Exercise =
Your response should consist of the entries below, reproduced exactly and without their images.

Data to use Block Start

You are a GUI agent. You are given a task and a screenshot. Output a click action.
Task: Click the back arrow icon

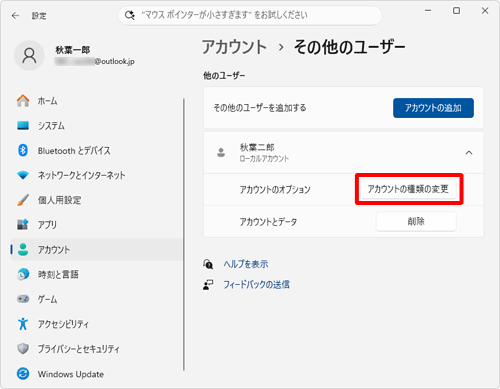click(x=15, y=16)
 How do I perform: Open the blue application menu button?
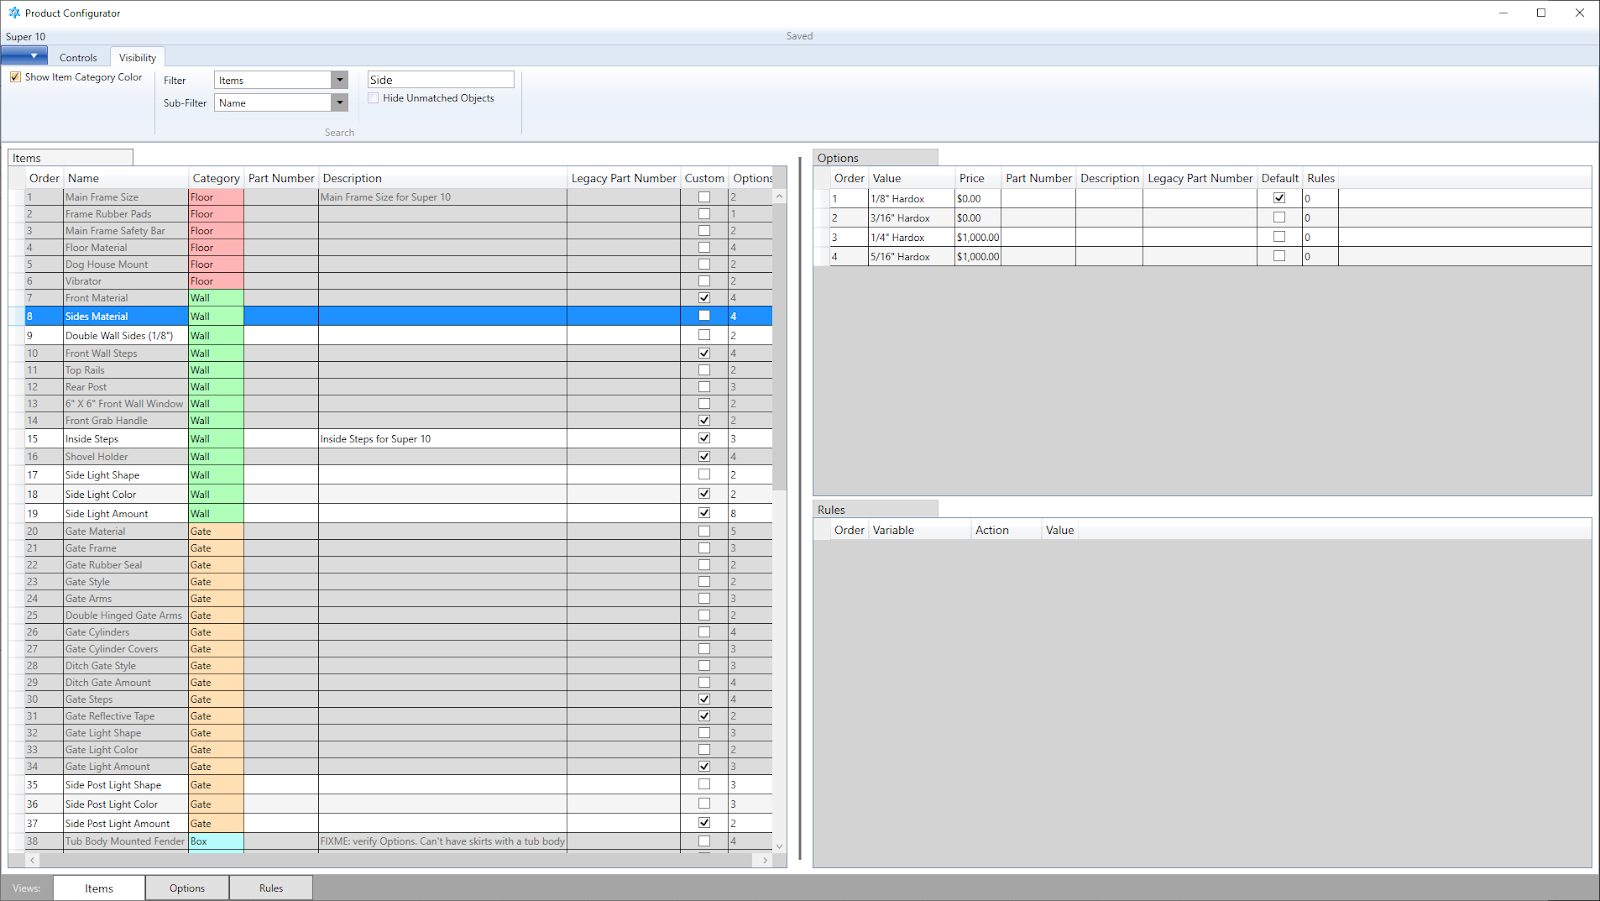point(24,57)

Data to use Block End

Output of the task =
You are a GUI agent. You are given a task and a screenshot. Output a click action.
Task: Click the back arrow icon

click(x=15, y=16)
 How do I perform: Open the blue application menu button?
point(24,57)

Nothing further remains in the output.